Анатомия Луны - Светлана Кузнецова
Шрифт:
Интервал:
Закладка:
Морская качка. Человечество то взмывает на гребень, то обрушивается к подошве волны. Чертыхаясь вслед отцам, сыновья марают неприличной пастозной живописью крупнозернистые холсты. Ожесточенная буря мазков, наползающих друг на друга. Мощь протеста, сила ненависти к отцам заставляют новаторов-лоцманов двигаться прямо на скалы – они разбивают лодки в щепки. Они топчут ненавистное искусство прошлых веков. Вместо леонардовского сфумато – резкий контур, вместо изгибов – наглая прямолинейность. А потом и сама форма распадается на части. Но им все мало – они изгоняют человечных бесов палеолита, выхолащивают мир, населяют его своими беспощадными бесами. Они не остановятся, пока не дойдут до точки. Пока перед ними не встанет пустое черное бесчеловечное ничто.

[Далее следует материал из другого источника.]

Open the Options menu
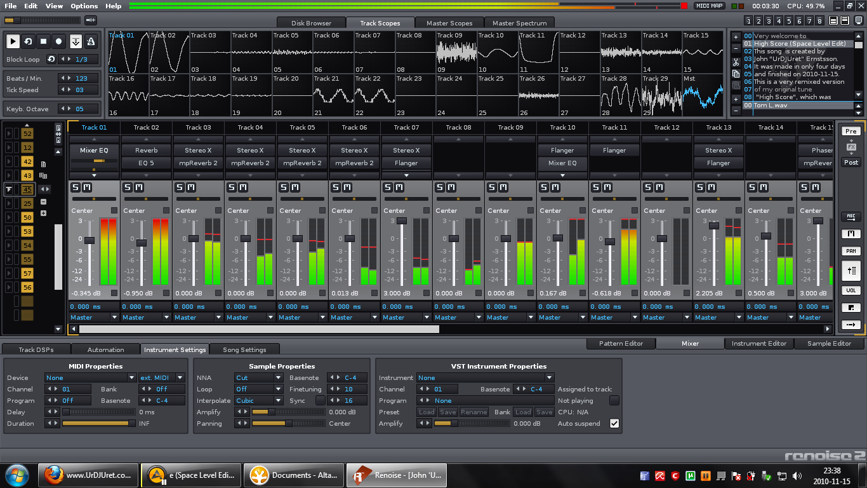(84, 6)
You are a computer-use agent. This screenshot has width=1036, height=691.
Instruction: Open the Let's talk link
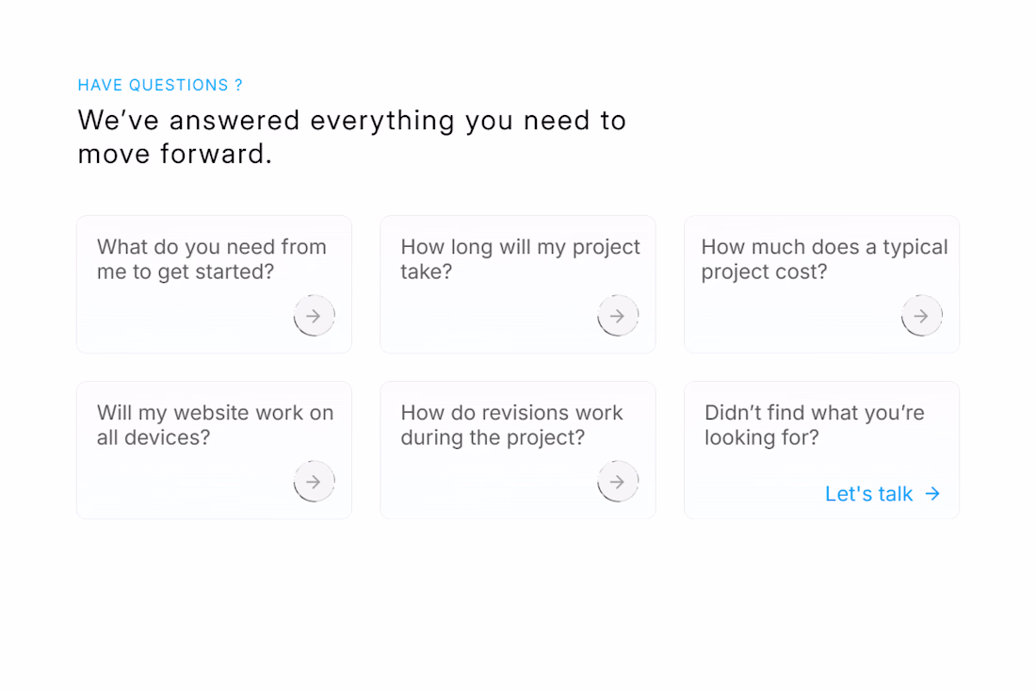(868, 494)
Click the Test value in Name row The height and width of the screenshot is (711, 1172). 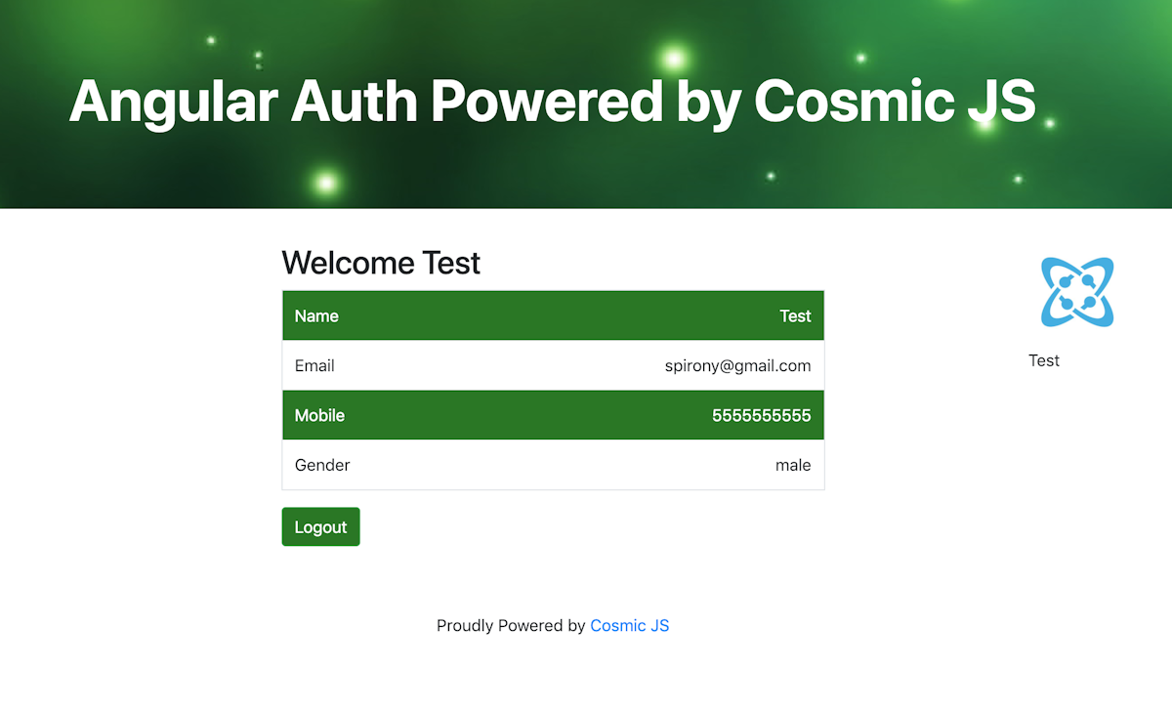tap(795, 316)
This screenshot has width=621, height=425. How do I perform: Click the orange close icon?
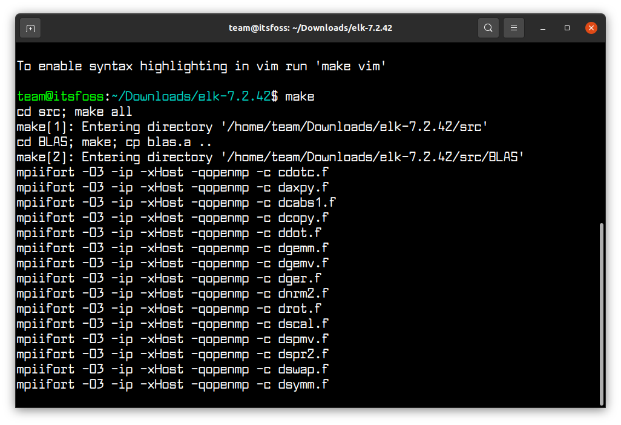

Пикассо чертит геометрические плоскости – как угрюмый огр неолита, вытесывающий из камня менгиры. Вдруг вылезает подонок Марсель Дюшан, ставит посреди мироздания писсуар и говорит: «Вот вам искусство!» Вот вам, сукины дети. А-та-та по вашим жирным задницам. Сукины дети чешут репы и вдруг начинают визжать от восторга. Писсуар – им это понятно. Ничего красивей сантехнических изделий в их век не придумали. «Ты прекрасен, Дюшан! Ты – новый Иисус Христос!» – «Я швырнул им в лицо писсуар, и теперь они восхищаются его эстетическим совершенством», – усмехается подонок Дюшан.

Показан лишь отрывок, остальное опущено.